Ofgem announces £300m collaborative investment to support development of EV infrastructure
The energy regulator, Ofgem, has announced a £300m investment in infrastructure to support 200 low carbon projects and get the UK ready for the widespread introduction of electric vehicles and heating.
The investment in cabling and associated infrastructure - to be delivered over the next two years - will support the provision of 1,800 new ultra-rapid charging points at motorway service areas (a tripling of the current network) as well as a further 1,750 charge points in towns and cities.
The regulator says that a massive upgrade is needed to Britain's cables, substations and other infrastructure to support the anticipated new demand for electricity. It says that the investment is 'part of a programme for safe, secure and clean energy' with £40 billion confirmed already and more to follow in 2022.
Ofgem says that 204 shovel-ready, low carbon projects targeted across England, Scotland and Wales.
Jonathan Brearley, chief executive of Ofgem said: “This £300 million down payment is just the start of building back a greener energy network which will see well over £40 billion of investment in Britain’s energy networks in the next seven years.
“The payment will support the rapid take up of electric vehicles which will be vital if Britain is to hit its climate change targets. Drivers need to be confident that they can charge their car quickly when they need to. We’re paving the way for the installation of 1,800 ultra-rapid charge points, tripling the number of these public charge points. Drivers will have more charging options for longer journeys.

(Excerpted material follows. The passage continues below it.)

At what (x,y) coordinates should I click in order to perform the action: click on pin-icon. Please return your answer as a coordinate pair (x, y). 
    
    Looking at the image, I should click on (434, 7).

Keith Bell, Member of the Climate Change Committee, said: “This joint initiative by Ofgem and the electricity distribution network companies is a welcome development, showing flexibility in the regulatory arrangements in the long-term interests of energy users.
“As well as enabling charging of electric vehicles and the electrification of heat, network investment will provide support for supply chains and, where projects require expansion of the workforce, the creation of new jobs. It will be an essential complement to a smarter power system where innovative information technology and attractive energy tariffs for consumers will ensure we make best use of our electricity system infrastructure.”
In related research, Ofgem found that electric vehicle (EV) owners are three times more likely to say they’re on a time of use tariff than those without an EV and that they're "more open" to embracing changes in how they use their energy.
60% of EV owners also said they would consider smart charging their vehicle to avoid times when electricity is most expensive.
However, while 24% of consumers are planning to buy and EV or a plug-in hybrid electric vehicle (PHEV) in the next five years, 38% said they are unlikely to get an EV in that timescale.
Ofgem has been an engaged participant in the EV Energy Taskforce, the cross-sectoral initiative to maximise the benefits to the energy and transport sectors and to consumers of the electric transition. The initiative is convened by Zemo Partnership.